|Spring 2010-Skin Care for Cancer Patients|
Cancer patients undergoing treatment often face nausea, fatigue, pain and other internal side effects. But one of the most common complications is out there for the whole world to see—skin reactions.
“The most prevalent skin complication occurring in cancer patients is hair loss,” says Craig Elmets, M.D., UAB Comprehensive Cancer Center senior scientist and chair of the Department of Dermatology. “But other problems are extremely common. These can be caused by the cancer itself if it metastasizes to the skin, or it can be due to the particular medication the patient is taking.”
UAB dermatologist Lauren Hughey, M.D., sees many cancer patients who are dealing with skin complications caused by their treatments. She says these conditions are the top three complaints:
--Miliaria, or heat rash, and folliculitis (inflammation of the hair follicles) are caused by lying in bed for prolonged periods of time and often affect the back.
--Intertrigo is a mix of yeast and bacteria occurring in moist areas of the body such as under the arms or groin.
--Xerosis, or dry skin characterized by redness and/or inflammation, is particularly common among patients undergoing radiation treatments.
The solutions for these skin problems are fairly simple. For heat rash, Dr. Hughey recommends exposing the back to air by taking breaks from lying down—walking around or sitting in a chair or on the edge of the bed. For intertrigo infections, antifungal powders or diaper-barrier ointments can help dry up excess moisture and keep away yeast.

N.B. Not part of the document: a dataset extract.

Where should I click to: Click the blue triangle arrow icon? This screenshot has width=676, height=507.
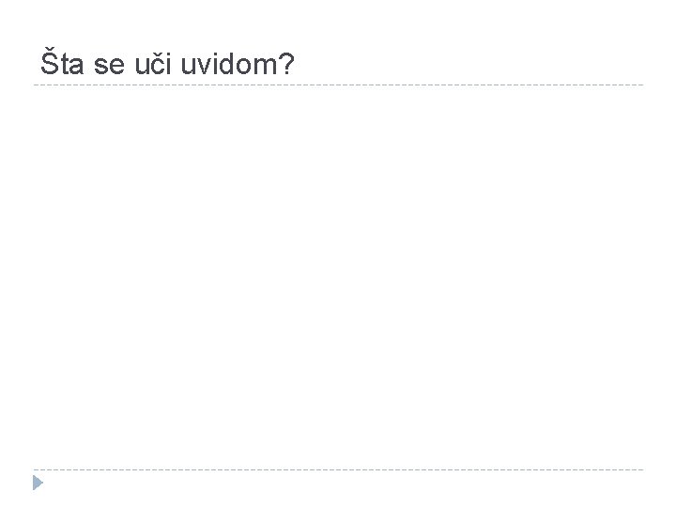click(x=38, y=483)
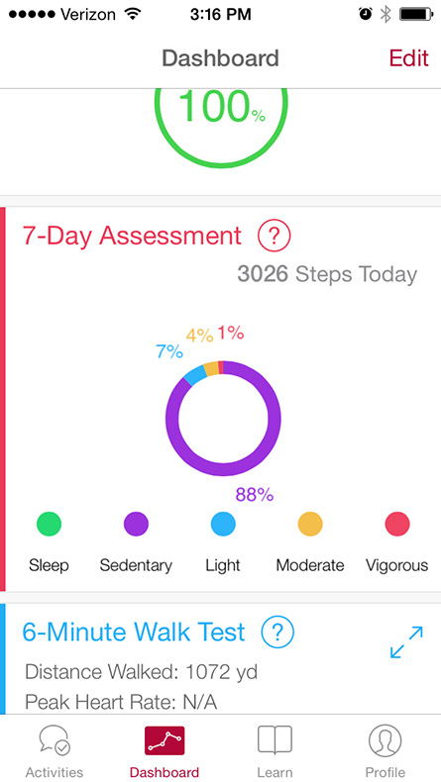
Task: Tap the 7-Day Assessment heading
Action: (x=133, y=236)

For dry skin, patients have several treatment options, though there are common misperceptions about what works and what does not. Dermatologists recommend the following:
--Provide adequate moisturization for the skin. Drs. Elmets and Hughey suggest using moisturizing creams and ointments on the skin, but not lotions. “Lotions have alcohol and evaporate into the air faster than they are absorbed into the skin,” Dr. Hughey says. Dr. Elmets adds, “Most people use lotions because they’re easy to put on, but they’re actually the least effective solution.”

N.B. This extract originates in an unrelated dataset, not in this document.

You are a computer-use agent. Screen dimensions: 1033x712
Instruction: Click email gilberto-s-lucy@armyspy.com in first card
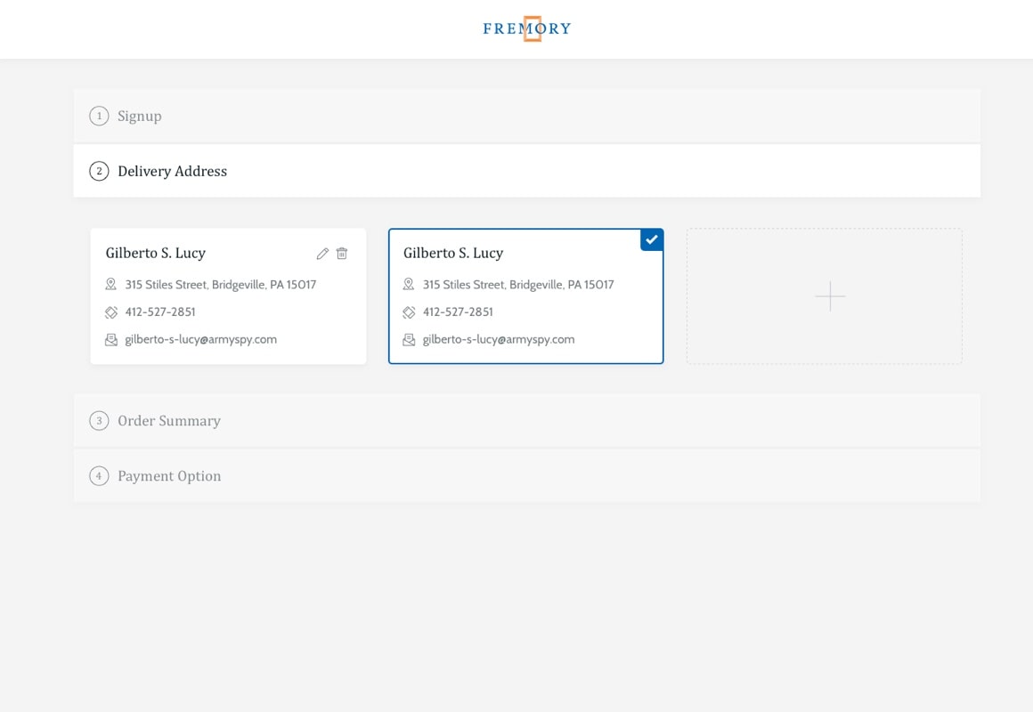click(x=200, y=339)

--Limit the amount of soap used during bathing; less soap is better. “People don’t need to use soap all over their bodies every single day,” Dr. Elmets says. “Two or three times a week is helpful.” Bar soap tends to be better than gels because, like lotions, gels evaporate and take moisture out of the skin. Dr. Elmets also suggests that patients with scalp problems use mild shampoos.
--Reduce the temperature of water used for bathing from hot to lukewarm. Dr. Hughey recommends that patients pat, not rub, their skin to dry it, and apply moisturizing creams within three minutes of showering.
A common long-term effect associated with cancer treatment is the development of non-melanoma skin cancers. “There is evidence that some treatments for certain cancer types will suppress the immune system,” Dr. Elmets says. “Because of that, we see skin cancers develop in some patients.”
Dr. Elmets recommends that cancer patients routinely use sunscreens—the higher the SPF, the better. “Most skin cancers are caused by UVB rays, but UVA rays contribute as well,” he says. “The higher-SPF sunscreens block both types of rays.”
Becoming aware of the potential skin problems caused by cancer therapies is a key first step in treating them, Dr. Elmets adds. “There’s really no way to prevent these skin complications,” he says. “The most important thing is to recognize when there is a problem and establish the diagnosis. That means going to a dermatologist for prompt treatment.”